Although Kathy’s family members had been notified of the information contained in the toxicology report shortly after it had been received, everything had been kept under wraps from the media to ensure a smooth arrest. However, after news of the arrest had been made public, the family began expressing their thoughts and feelings to a variety of media sources, particularly the
Las Vegas Sun
and the
Las Vegas Review-Journal.
Dallas Augustine told reporters that she’d had no reason to suspect that Higgs had killed her mother until the results of the toxicology tests had come back positive.
“Two months ago, I was faced with my mom’s death, and that was completely devastating,” Dallas said. “Now I have to deal with the fact that my stepfather is being charged with her murder.”
She said that Higgs’s arrest had caused the grieving process to begin “all over again.”
“I was firm with my believing that everyone is innocent until proven guilty,” she added, “and now we have the evidence to go on.... Now he can rot.”
Following Higgs’s arrest, the troubling subject of a possible motive for him to have killed his wife came up again among family members.
“It is a question that we all are asking,” Phil Alfano said. “We can’t get inside his head. I am confident it all will come out.... You know how it is with a relative. You don’t want to say things. But things with him bothered me. . . . Their relationship seemed strange to us from the very beginning. My hope is he does the right thing and owns up to his crime. I hope he spares my family additional grief.”
Phil, who was the executor of his sister’s estate, reiterated his thoughts about the will, and said that Higgs had only received the couple’s vehicles, some sports equipment, and little else. It was hardly enough to kill someone over—if he had known that the bulk of the estate was going to Kathy’s daughter.
Kathy’s family apparently wasn’t alone in thinking that the relationship between Kathy and Higgs had been unusual. An elderly neighbor couple, John and Dotty Tsi-touras, who had been longtime friends of Kathy and Charles Augustine, had been suspicious of Higgs long before Kathy had died.
“Everyone who knew Kathy over the years had something negative to say about him,” Dotty said.
Approximately a year before Kathy’s death, Dotty said, Kathy had confided to her that she had been planning to divorce Higgs because he had spent all of the money in one of Kathy’s bank accounts.

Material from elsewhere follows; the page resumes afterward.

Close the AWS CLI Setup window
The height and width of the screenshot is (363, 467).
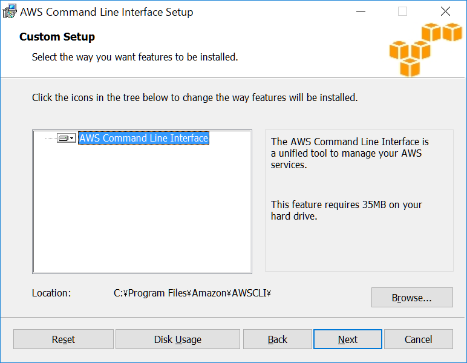[445, 11]
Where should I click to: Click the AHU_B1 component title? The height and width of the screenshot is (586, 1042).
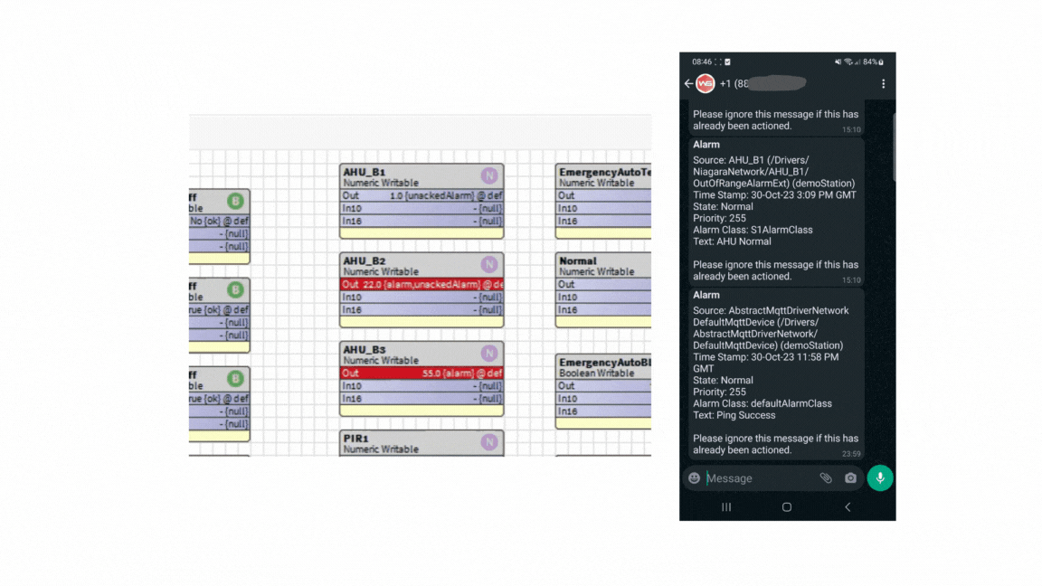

Dotty’s husband, John, however, was considerably more to the point in his opinion about Chaz Higgs, and said that he had pointed the finger at him as being responsible for Kathy’s death shortly after she had died. He said that he had made it a point to stay in touch with Kathy’s family following the tragedy.
“I always thought he was a phony,” John said to a reporter for the
Sun.
“I think Chaz was a complete con artist, and I think that is going to show up in his dealings with previous ladies.... It certainly puzzles us to this day that Kathy was taken in by Chaz. He always seemed to strut and pose. He seemed pretty apolitical. He was a bodybuilder. He had diamonds in both ears.... I couldn’t figure out what Kathy could have possibly had to do with him. I suppose none of us are quite what we seem, on the surface.”
Meanwhile, Greg Augustine made good on an earlier promise that he had made about having his father’s body exhumed if the toxicology tests came back and showed that his stepmother had not died from natural causes. He promptly hired Las Vegas attorney Dominic Gentile, who had represented Kathy during her impeachment proceedings, on behalf of the family to ask Las Vegas authorities to investigate his father’s death for evidence of foul play. Specifically, he wanted tissue samples from his father’s body examined for traces of succinylcholine.